少しねるめのお茶で、大きな茶碗にたっぷり入っていたが、喉が渇いていた秀吉にはとてもおいしく感じた。
「もう一服、茶を頼む」と秀吉が申し出た。
その少年は「畏まりました」と、頭を下げ、次に同じ茶碗に半分のお茶を持ってあらわれた。
秀吉は、両手で持った茶碗が、先ほどのよりやや熱く、中を覗き込むと、先ほどより少し濃い目のお茶が入っていた。
「なに・・・」
秀吉は内心そんな思いを感じながら、今度はゆっくり時間をかけお茶を飲み干し「もう一服、茶を頼む」と申し出た。
少年は今度は、小さな茶碗に、煮えたぎったお湯で濃い目のお茶を少しだけいれ、持って現れた。
秀吉は、香りの利いた熱いが本物の茶の味と香りのするお茶をいただき「うむ。うまい」と茶を啜った。
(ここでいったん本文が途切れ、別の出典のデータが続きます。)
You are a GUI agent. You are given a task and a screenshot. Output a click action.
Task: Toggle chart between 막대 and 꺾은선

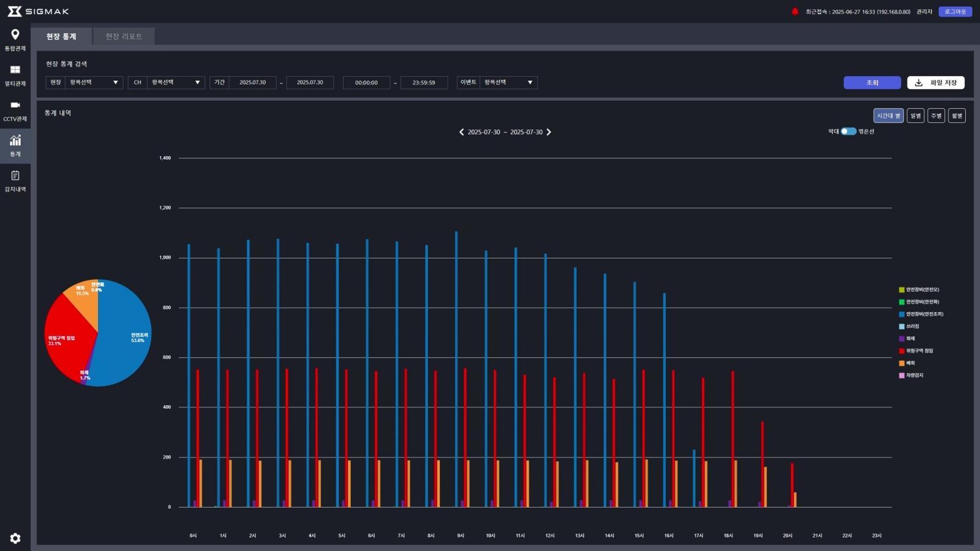(848, 132)
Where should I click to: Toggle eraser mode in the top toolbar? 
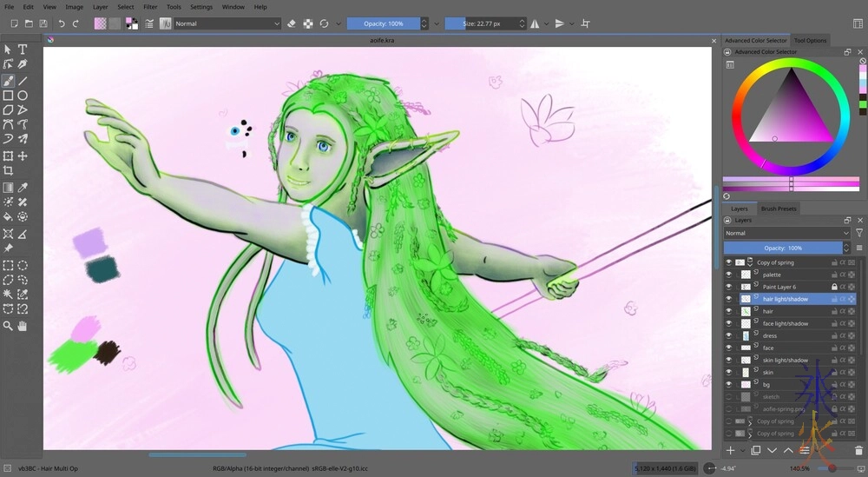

この、お茶を入れた少年こそが、石田三成であり、石田三成のホスピタリティ/おもてなしに感動した、豊臣秀吉が三成を近侍に用いたきっかけとなった。その後の豊臣政権の中心となり活躍するきっかけとなった逸話。
最初から、近侍に採用されることを狙っての三成のおもてなしではなく、鷹狩で、喉が渇いた、秀吉に対し最初はぬるめのお茶を多めに出し、喉を癒してもらい次第にお茶を楽しめるよう工夫したのである。
第一段階のサービス
一杯目のお茶(喉の渇きを癒すお茶)望まれて実施するサービス
第二段階のサービス
二杯目のお茶(少し落ち着きを取り戻すお茶)
一杯目より少し熱く、味のあるお茶を提供した、少し「気くばり」のあるサービス
第三段階のサービス
三杯目のお茶(おもてなし)
とても熱いお湯で、味に深みのあるお茶を楽しんでいただく、 おもてなしのサービス→ ホスピタリティ
相手の立場に立って、より満足していただけるような行動を取ること。
それがホスピタリティの実践だと言えます。